**What is expected**
Every line of the listing below from the one with "Given: Open File" up to and including the one with "Image resolution: width=793" should be retyped exactly, and nothing else; pictures are not part of the copy.
-.-.-
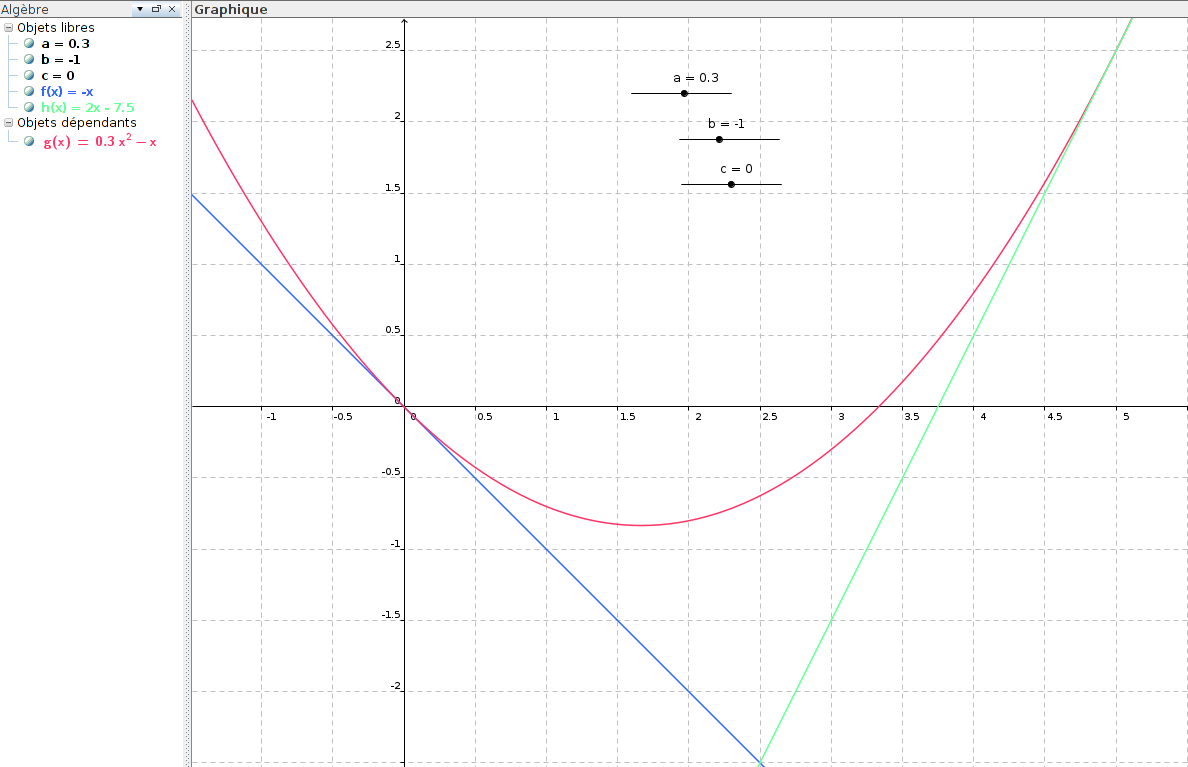1188x767 pixels.
Task: Close the Algèbre panel
Action: point(172,9)
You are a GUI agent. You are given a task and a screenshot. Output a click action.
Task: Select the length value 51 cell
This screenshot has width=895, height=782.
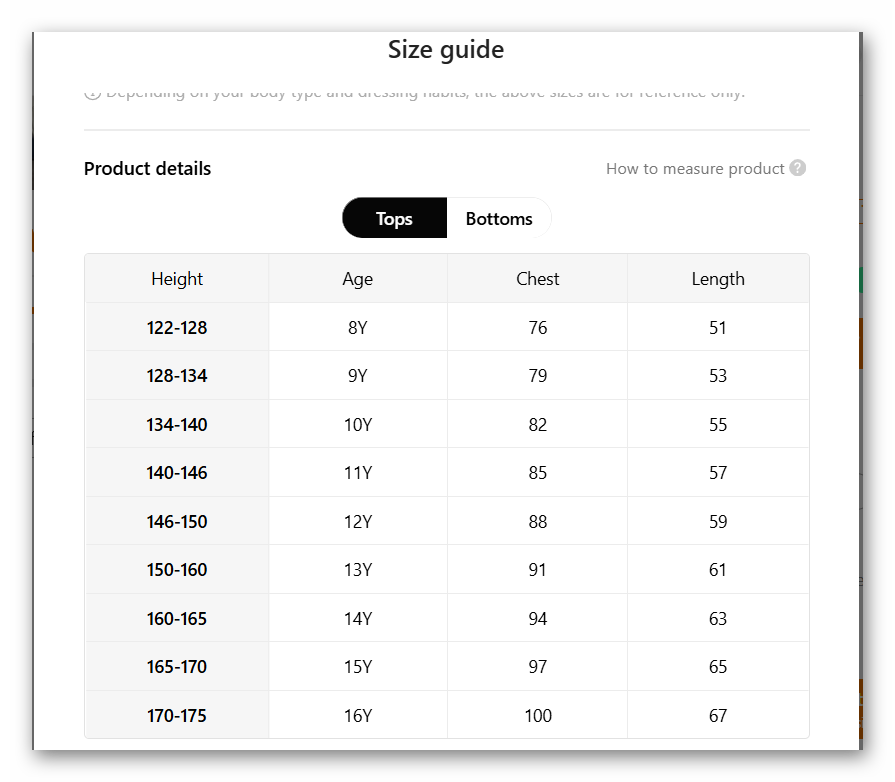(718, 328)
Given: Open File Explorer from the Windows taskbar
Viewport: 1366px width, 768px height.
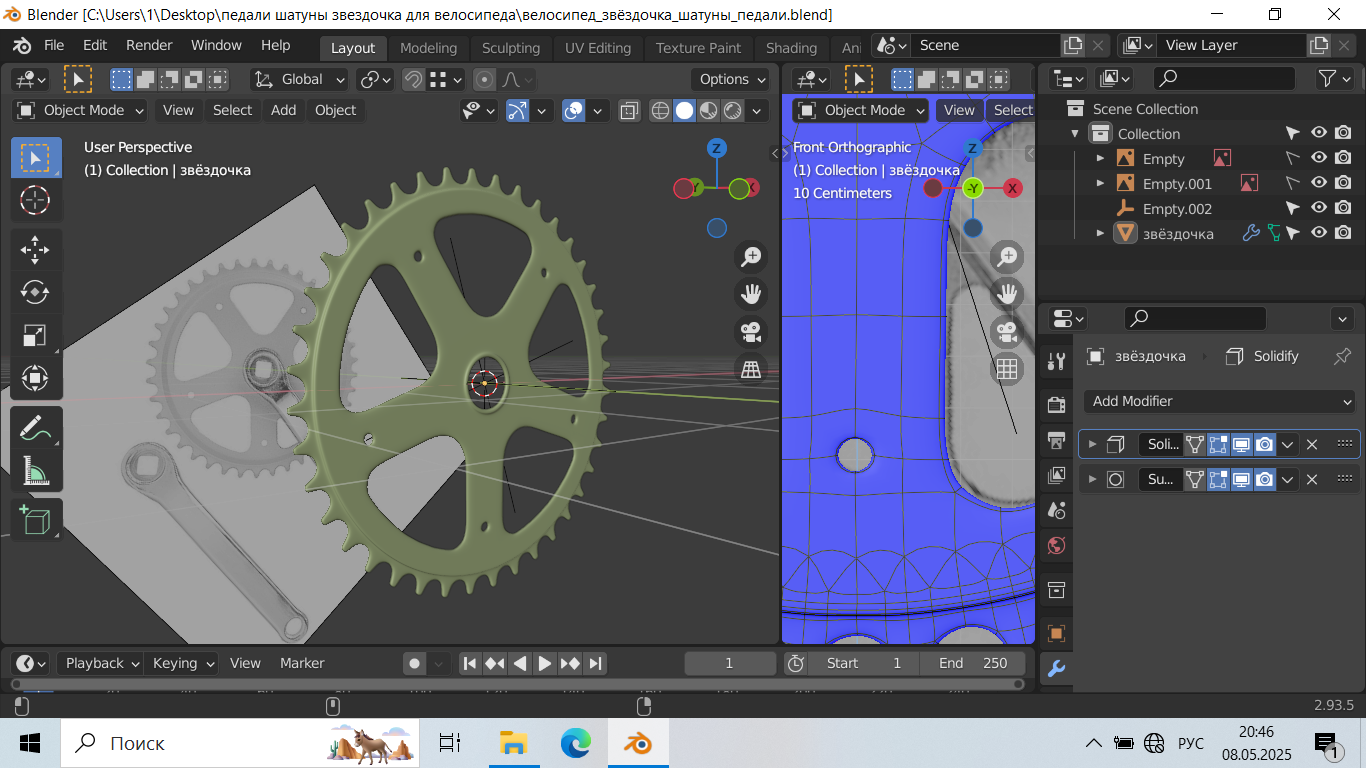Looking at the screenshot, I should 513,743.
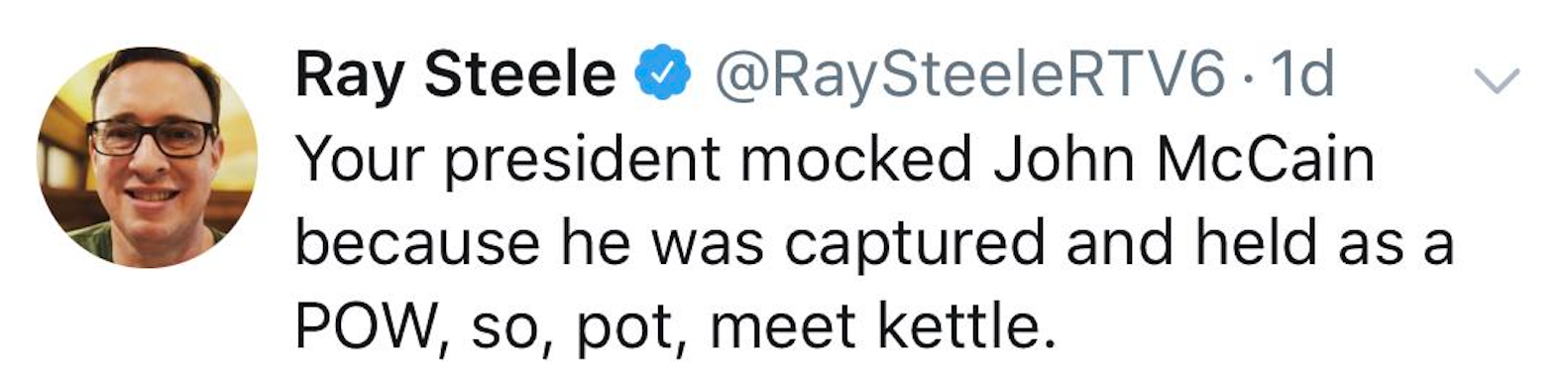Image resolution: width=1568 pixels, height=391 pixels.
Task: Click the Ray Steele display name
Action: click(x=455, y=74)
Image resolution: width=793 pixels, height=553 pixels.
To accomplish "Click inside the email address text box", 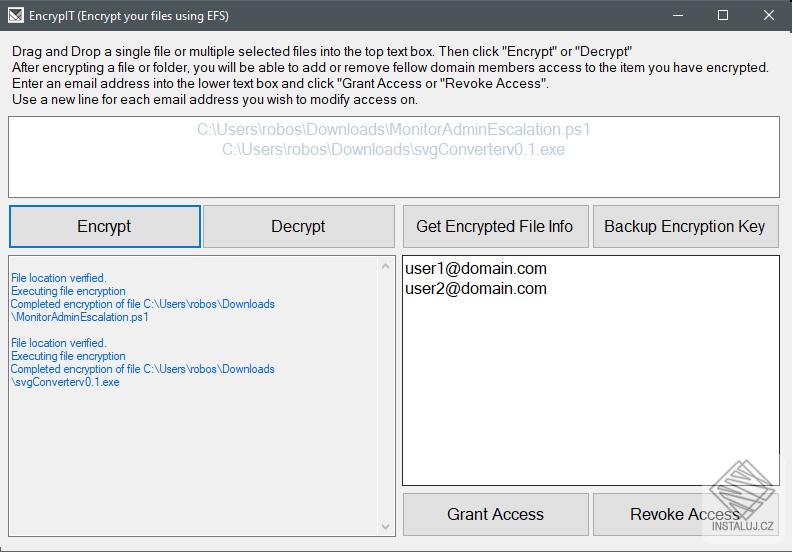I will point(591,370).
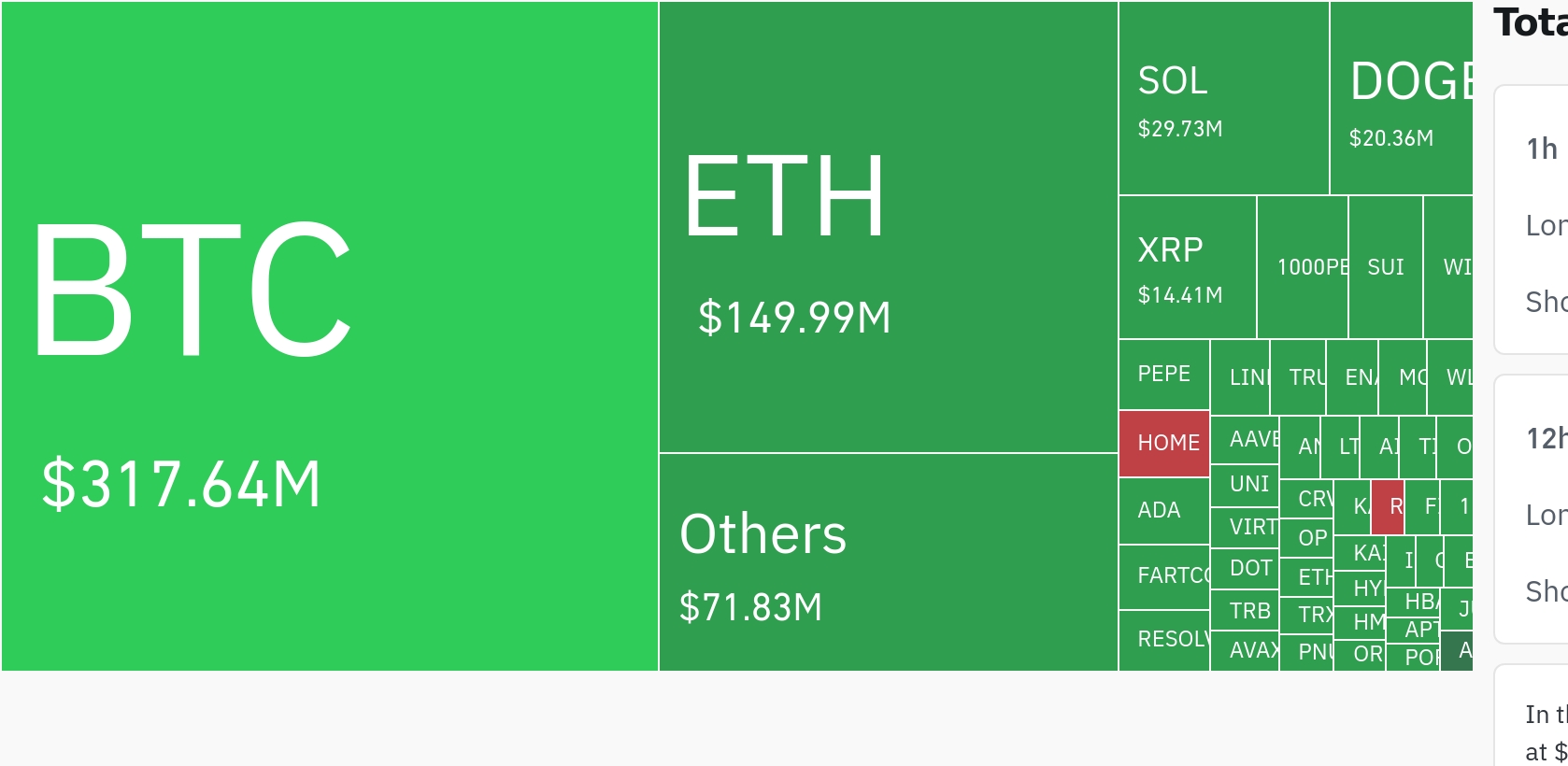Image resolution: width=1568 pixels, height=766 pixels.
Task: Choose the AVAX tile
Action: [x=1245, y=651]
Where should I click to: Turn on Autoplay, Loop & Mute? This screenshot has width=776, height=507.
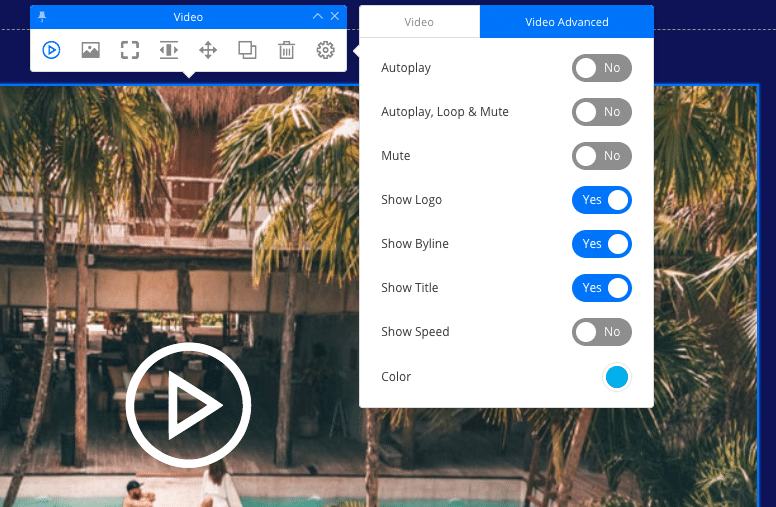[601, 112]
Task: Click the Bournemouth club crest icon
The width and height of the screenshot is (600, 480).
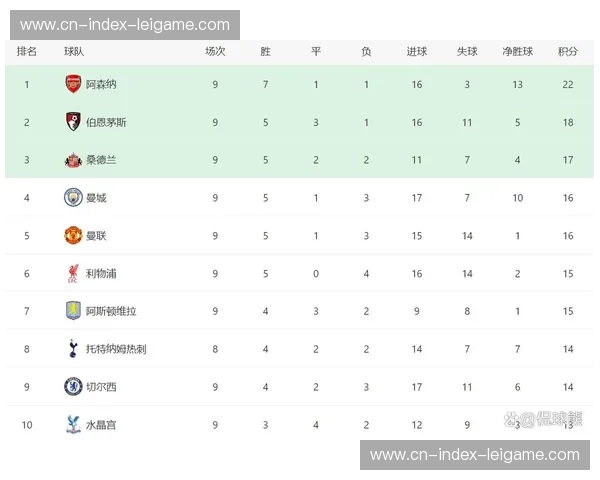Action: click(x=73, y=122)
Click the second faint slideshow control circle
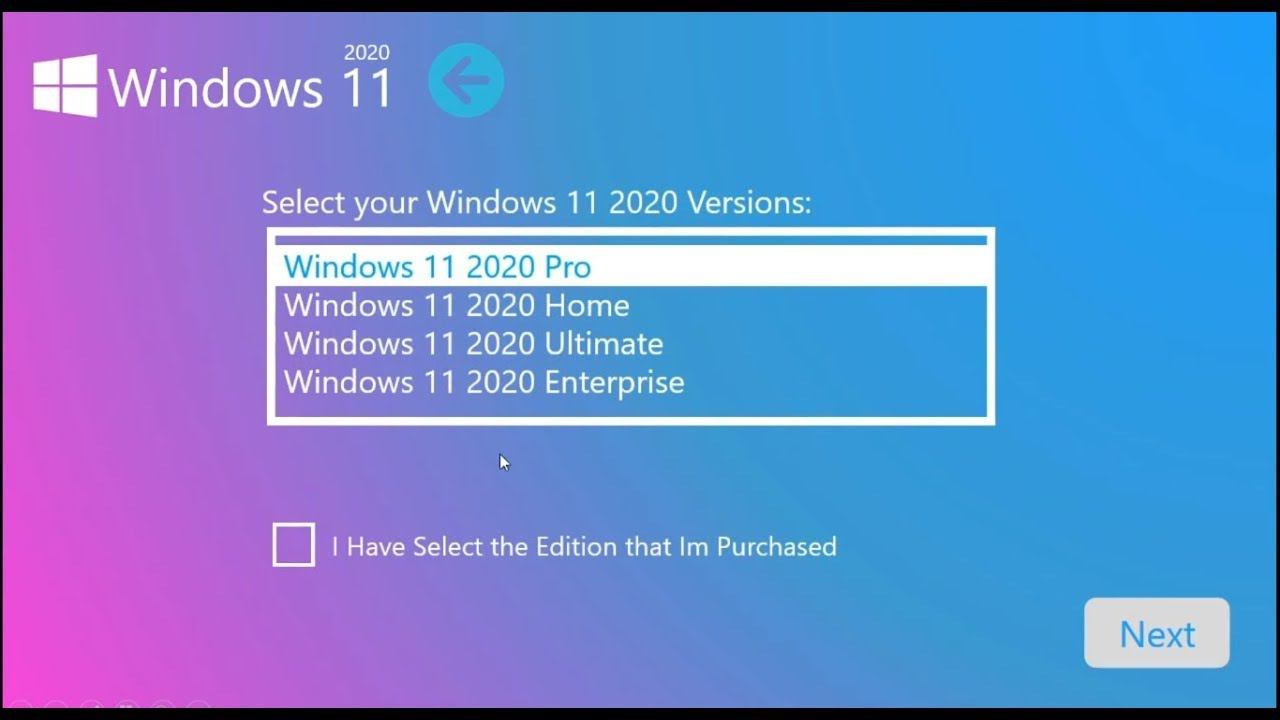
-.-.-
**Completed task**
Given: Open File Explorer from the Windows taskbar
Viewport: 1366px width, 768px height.
Looking at the screenshot, I should 513,743.
Image resolution: width=1568 pixels, height=391 pixels.
Task: Click the Ray Steele display name
Action: click(x=455, y=74)
Image resolution: width=793 pixels, height=553 pixels.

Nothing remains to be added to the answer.